Extended Data Figure 6: Interactions between DNMT3A and DNA.

a, Enzymatic activities of wild-type and mutant ADD–CD–C^DNMT3L. Residues on the missing loop (residues 831–846) were mutated for the in vitro DNA methyltransferase activity assay. Error bars, s.d. for triplicate experiments. Mutating above residues leads to loss of activity of ADD–CD–C^DNMT3L, supporting their important role in catalysis or DNA recognition.
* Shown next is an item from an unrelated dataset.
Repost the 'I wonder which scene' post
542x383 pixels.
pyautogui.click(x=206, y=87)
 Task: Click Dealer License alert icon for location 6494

The missing loop in the ADD–CD–C^DNMT3L structure is equivalent to a DNA-binding loop in the HhaI–DNA structure. b, DNA has no effect on the interaction between histone H3 and DNMT3A. Left, isothermal titration calorimetry enthalpy plot for the binding of isolated ADD domain (in cell) to histone H3 peptide (residues 1–12, in syringe), with the estimated binding affinities (K_d) listed. Right, superimposed isothermal titration calorimetry enthalpy plots for the binding of ADD–CD–C^DNMT3L (in cell) to histone H3 peptide (residues 1–12, in syringe) in the absence or presence of dsDNA. The estimated binding affinities (K_d) are listed. Histone H3 peptide has comparable binding affinity to the ADD domain alone (1.75 μM) and ADD–CD–C^DNMT3L in autoinhibitory form (2.14 μM), and the addition of DNA was not able to enhance the binding affinity further. The presence of DNA led to a slight decrease in the binding affinity between histone H3 peptide and ADD–CD–C^DNMT3L, which may have resulted from slight precipitation of the protein caused by the high concentration of DNA used for titration. c, Electrophoretic mobility-shift assays for DNMT3A proteins in the absence or presence of histone H3 peptide, with protein concentrations indicated. H3–ADD–CD represents a fusion protein with histone H3 (residues 1–20) at the N terminus of ADD–CD. The assays showed that CD–C^DNMT3L strongly bound to the FAM-labelled DNA duplex, whereas the existence of the ADD domain markedly decreased DNA-binding affinity, which was partly restored by the addition of histone H3 peptide or largely restored by H3–ADD–CD fusion protein.